*** Opening of Reading passage ***

Matt Brynildson, brewmaster at Firestone Walker in Paso Robles on California’s central coast, considers himself fortunate to have connected with founders Adam Firestone and David Walker. They no doubt feel fortunate to have him. He’s one of the world’s most respected brewers. Creativity so often gets credit for a brewer’s success, but for Brynildson science laid the foundation and still informs his work.
Like many in this industry, you were originally a homebrewer. How did you go from hobbyist to professional?
I was in a science-based undergraduate program at Kalamazoo College (Michigan) and was hoping to go to medical school. I did an internship at a local spice extraction company called Kalsec Inc, which is a leader in natural spice and flavor extracts, including hop extracts for the brewing industry. I was fortuitously placed in their hops lab and offered a job when I finished school. Then Kalsec offered to pay for some further education in biochemistry and I ended up spending three and a half years working there.
At one point they sent me to the Siebel Institute of Brewing Technology in Chicago for a short course on brewing. It was the mid 1990s, when craft beer was taking off in America. A Goose Island employee stopped by and said they were looking to staff their new production facility in Chicago. All of a sudden I realized I could be a brewer and not just a lab rat. I left Kalsec and went to brew for Goose Island.
How did working at Kalsec prepare you for Goose Island? Were you involved in any relevant research?
The late owner of Kalsec, Paul Todd, was a super interesting chemist-brewer-businessman. He held a lot of patents in hop chemistry and was really focused on research. I mostly analyzed IBUs on incoming beers, prepared samples for analysis, and even cleaned the glassware (laughter). But I did get to do a lot of the research on converting beta acids, a waste product from the hop extraction process, into a usable extract. It was a process they pioneered and patented.
At Kalsec I also got to work with Rudy Held, a brewmaster from Stroh’s Beer. He graduated from the brewery school at Weihenstephan and was a true mentor. Kalsec had an extensive brewing library on campus, but meanwhile there was this brewmaster that loved to talk about beer. I would homebrew and ask him questions—I didn’t realize it at the time, but I was getting a fairly high-level education in beer science. When I moved to Goose Island, they didn’t have a quality lab program yet, but with all my lab experience, I helped develop and build one. The lab side was my entry; the creative side of brewing came later.

*** Close of Reading passage ***
*** Opening of Data section ***

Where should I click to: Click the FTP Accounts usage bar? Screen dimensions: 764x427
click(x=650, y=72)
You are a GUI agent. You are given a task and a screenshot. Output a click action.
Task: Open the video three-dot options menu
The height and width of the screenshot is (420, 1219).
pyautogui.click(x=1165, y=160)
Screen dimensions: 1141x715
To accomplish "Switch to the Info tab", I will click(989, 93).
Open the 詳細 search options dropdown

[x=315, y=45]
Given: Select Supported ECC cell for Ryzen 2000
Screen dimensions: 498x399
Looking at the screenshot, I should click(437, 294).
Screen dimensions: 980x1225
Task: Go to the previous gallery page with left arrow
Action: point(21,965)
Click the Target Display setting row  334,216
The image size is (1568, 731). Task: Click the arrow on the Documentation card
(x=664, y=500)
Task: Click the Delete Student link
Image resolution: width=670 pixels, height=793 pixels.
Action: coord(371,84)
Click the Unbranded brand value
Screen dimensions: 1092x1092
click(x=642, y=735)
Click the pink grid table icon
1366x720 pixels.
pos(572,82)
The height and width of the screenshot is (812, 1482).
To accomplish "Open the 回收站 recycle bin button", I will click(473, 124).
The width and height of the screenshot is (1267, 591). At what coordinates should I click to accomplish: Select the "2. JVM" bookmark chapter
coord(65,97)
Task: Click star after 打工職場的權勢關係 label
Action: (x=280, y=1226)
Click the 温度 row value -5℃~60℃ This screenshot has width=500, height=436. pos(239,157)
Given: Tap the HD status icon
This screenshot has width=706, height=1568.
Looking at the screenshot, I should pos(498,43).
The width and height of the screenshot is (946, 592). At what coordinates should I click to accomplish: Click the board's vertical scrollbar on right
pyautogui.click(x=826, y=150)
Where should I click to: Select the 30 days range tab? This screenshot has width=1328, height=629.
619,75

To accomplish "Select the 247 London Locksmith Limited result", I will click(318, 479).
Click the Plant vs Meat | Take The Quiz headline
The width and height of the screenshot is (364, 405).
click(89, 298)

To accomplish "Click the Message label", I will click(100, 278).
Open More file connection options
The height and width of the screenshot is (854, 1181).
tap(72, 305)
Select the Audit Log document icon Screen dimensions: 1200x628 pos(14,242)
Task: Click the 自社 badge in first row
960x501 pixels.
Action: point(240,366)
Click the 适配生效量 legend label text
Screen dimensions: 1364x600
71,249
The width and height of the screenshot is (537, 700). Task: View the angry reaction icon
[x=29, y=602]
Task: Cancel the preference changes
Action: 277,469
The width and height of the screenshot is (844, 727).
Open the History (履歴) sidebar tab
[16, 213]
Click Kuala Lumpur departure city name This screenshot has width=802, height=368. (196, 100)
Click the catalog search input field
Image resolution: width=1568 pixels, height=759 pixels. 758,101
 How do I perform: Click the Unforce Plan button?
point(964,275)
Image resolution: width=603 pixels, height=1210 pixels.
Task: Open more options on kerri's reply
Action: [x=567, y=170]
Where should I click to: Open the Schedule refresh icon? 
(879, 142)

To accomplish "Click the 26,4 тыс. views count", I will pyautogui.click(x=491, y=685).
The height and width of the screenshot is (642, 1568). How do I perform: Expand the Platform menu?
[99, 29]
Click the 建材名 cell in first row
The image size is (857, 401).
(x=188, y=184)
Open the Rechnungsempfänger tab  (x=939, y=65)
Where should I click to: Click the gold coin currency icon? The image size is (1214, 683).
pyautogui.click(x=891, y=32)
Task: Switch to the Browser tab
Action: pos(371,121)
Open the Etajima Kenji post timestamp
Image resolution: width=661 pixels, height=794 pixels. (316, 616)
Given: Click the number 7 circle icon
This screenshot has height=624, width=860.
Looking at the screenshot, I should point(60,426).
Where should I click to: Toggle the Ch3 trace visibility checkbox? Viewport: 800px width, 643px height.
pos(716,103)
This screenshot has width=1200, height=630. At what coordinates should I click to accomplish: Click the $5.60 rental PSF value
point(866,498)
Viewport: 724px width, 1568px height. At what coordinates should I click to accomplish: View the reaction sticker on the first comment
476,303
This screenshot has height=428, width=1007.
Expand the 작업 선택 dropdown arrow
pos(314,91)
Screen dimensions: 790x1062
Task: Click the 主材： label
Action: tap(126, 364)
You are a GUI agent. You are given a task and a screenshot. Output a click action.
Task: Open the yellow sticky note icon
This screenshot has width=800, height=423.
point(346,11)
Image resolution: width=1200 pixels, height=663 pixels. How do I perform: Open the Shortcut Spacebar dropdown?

*** Close of Data section ***

▸ What to produce
Resume the interview with Firestone Walker brewmaster Matt Brynildson from its last sentence. The records have nothing to do with what follows.

▸ Result of the task
You were getting your start as a professional brewer at Goose Island between 1996 and 2000, but could have gone to medical school. When did you really realize this was your calling?
My family was dead-set against brewing, but I realized that when I went home every night, I didn’t pick up medical texts and geek out. I went home and geeked out on beer books. You should probably follow your passion.
Hops have become a celebrated ingredient. When did that start for you?
Around the 10th anniversary of Goose Island, we set out to brew a hundred different kinds of beer. There was a huge creative upswell in the organization led by Greg Hall, son of Goose Island’s founder, John Hall. A large portion of those beers were hoppy styles, which were becoming more and more popular. One of the beers I am super proud to have been involved in the formulation of was Goose Island IPA, which was a pretty progressive beer in the mid 1990s. It was a huge success for the company. We were blending hops and experimenting with dry-hopping. There was no textbook or publication that was talking about these things then.
It’s 2015 and you’re twenty years into hop exploration. Is there still much left to learn?
Oh my gosh, yes. It’s clear there’s still an unbelievably large number of things we don’t understand. Most research is focused on hop flavor and aroma. There’s a lot of discussion on how yeasts interact with compounds in hops to create new and interesting characteristics, or more intense characteristics. Then there’s just the dizzying array of new hop cultivars emerging every year. Just trying to keep up with new varieties and what makes them unique is a full-time job. The craft beer movement has changed the way hops are being researched.
Do you have a hop philosophy in your brewing?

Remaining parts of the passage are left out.